*WORK INSTRUCTION A*
Rewrite the post on finding duplicate dictionary values from "Due to a series" to "Dictionary<int, string> test)", swapping "DisplayDictionary" for "PrintDictionary" throughout.
*WORK INSTRUCTION B*
Answer these questions on the post about finding duplicate dictionary values:
(i) Which two subjects is the author's blog post series about?
(ii) What type are the keys in the test dictionary?
(iii) Which LINQ method did the author use on the first attempt at finding duplicates?
*WORK INSTRUCTION C*
Continue the post on finding duplicate dictionary values from the point where it stops.

*DOCUMENT PASSAGE*
[Start of section]

Due to a series of blog posts that I’m writing on TFS and MS Cognitive Services, I came across a requirement to identify duplicate values in a dictionary. For example, imagine you had an actual physical dictionary, and you wanted to find all the words that meant the exact same thing. Here’s the set-up for the test:
Dictionary<int, string> test = new Dictionary<int, string>()
{
{ 1, "one"},
{ 2, "two" },
{ 3, "one" },
{ 4, "three" }
};
DisplayDictionary("Initial Collection", test);
I’m outputting to the console at every stage, so here’s the helper method for that:
private static void DisplayDictionary(string title, Dictionary<int, string> test)
{
Console.WriteLine(title);
foreach (var it in test)
{
Console.WriteLine($"Key: {it.Key}, Value: {it.Value}");
}
}
Finding Duplicates
LINQ has a special method for this, it’s Intersect. For flat collections, this works excellently, but no so well for Dictionaries; here was my first attempt:
Dictionary<int, string> intersect = test.Intersect(test)

[End of section]

*DATA BELOW*
[Start of section]

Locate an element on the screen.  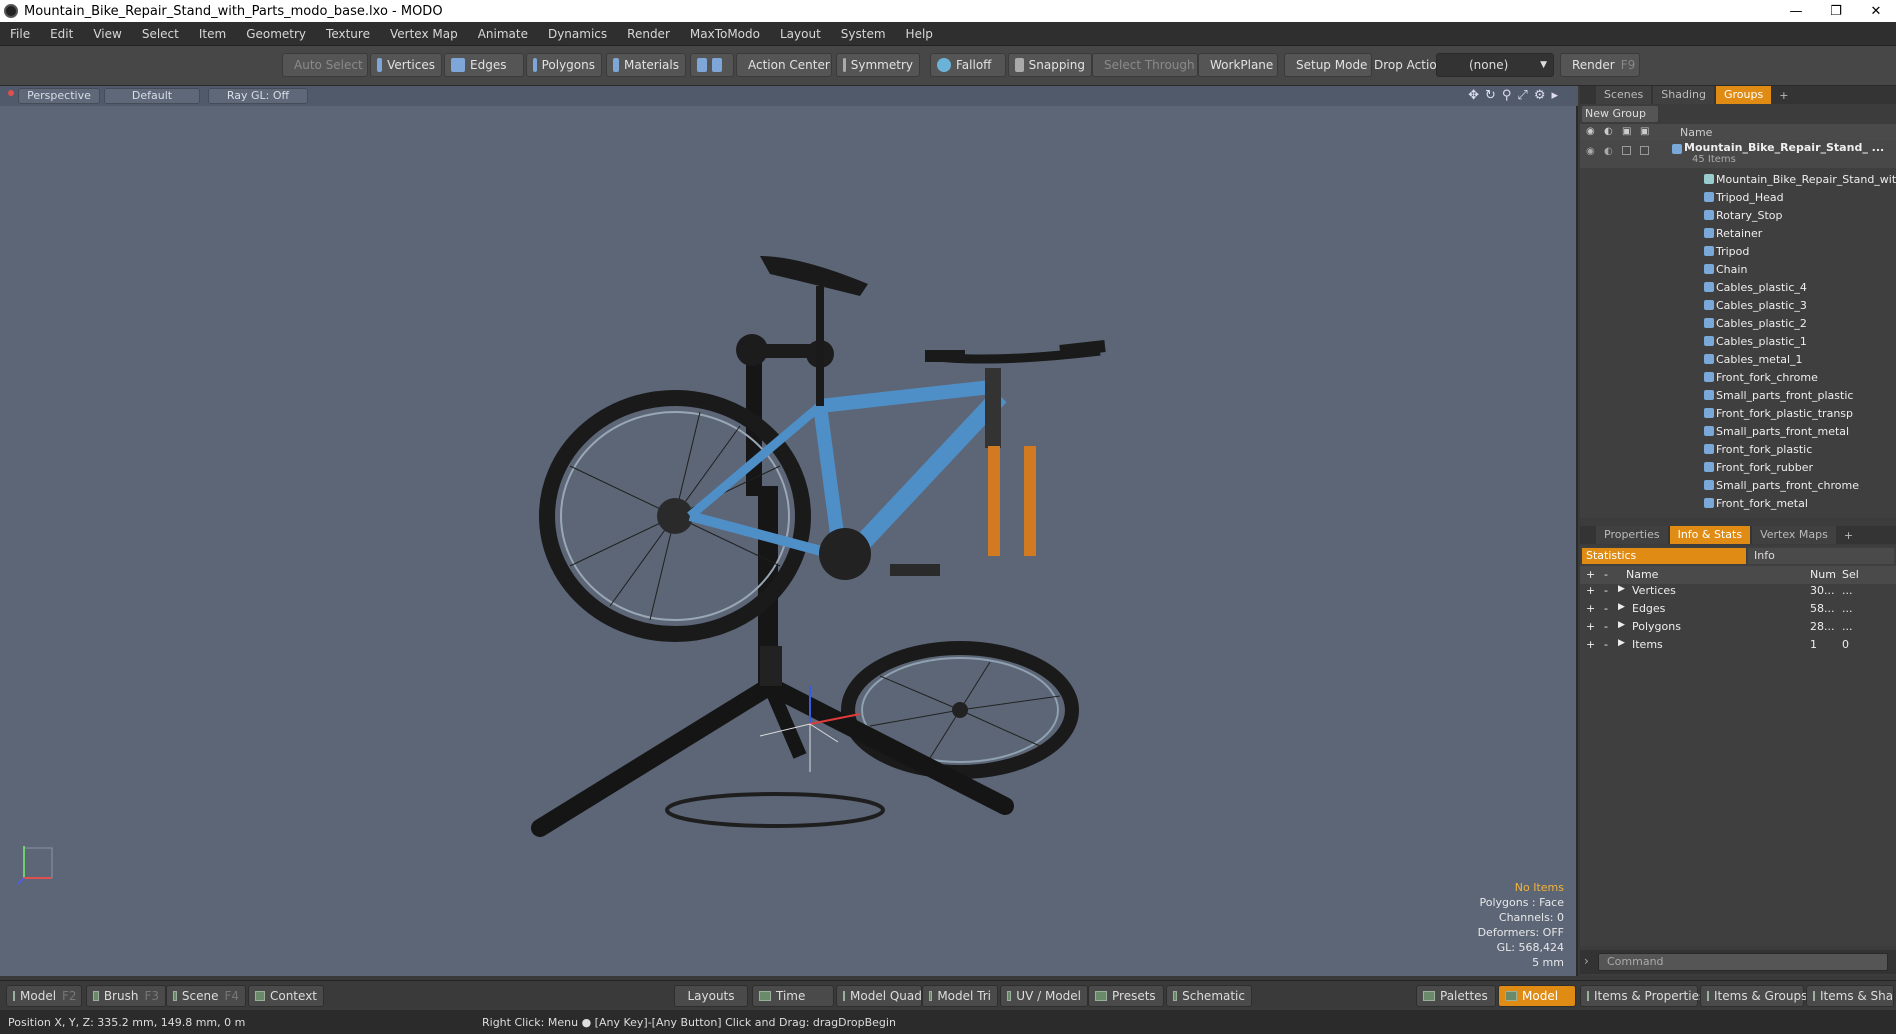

[End of section]

*TASK ANSWER A*
Due to a series of blog posts that I’m writing on TFS and MS Cognitive Services, I came across a requirement to identify duplicate values in a dictionary. For example, imagine you had an actual physical dictionary, and you wanted to find all the words that meant the exact same thing. Here’s the set-up for the test:
Dictionary<int, string> test = new Dictionary<int, string>()
{
{ 1, "one"},
{ 2, "two" },
{ 3, "one" },
{ 4, "three" }
};
PrintDictionary("Initial Collection", test);
I’m outputting to the console at every stage, so here’s the helper method for that:
private static void PrintDictionary(string title, Dictionary<int, string> test)

*TASK ANSWER B*
(i) TFS and MS Cognitive Services
(ii) int
(iii) Intersect

*TASK ANSWER C*
.ToDictionary(i => i.Key, i => i.Value);
DisplayDictionary("Intersect", intersect);
As you can see, the intersect doesn’t work very well this time (don’t tell Chuck).
Manual Intersect
The next stage then is to roll your own; a pretty straightforward lambda in the end:
var intersect2 = test.Where(i => test.Any(t => t.Key != i.Key && t.Value == i.Value))
.ToDictionary(i => i.Key, i => i.Value);
DisplayDictionary("Manual Intersect", intersect2);
This works much better.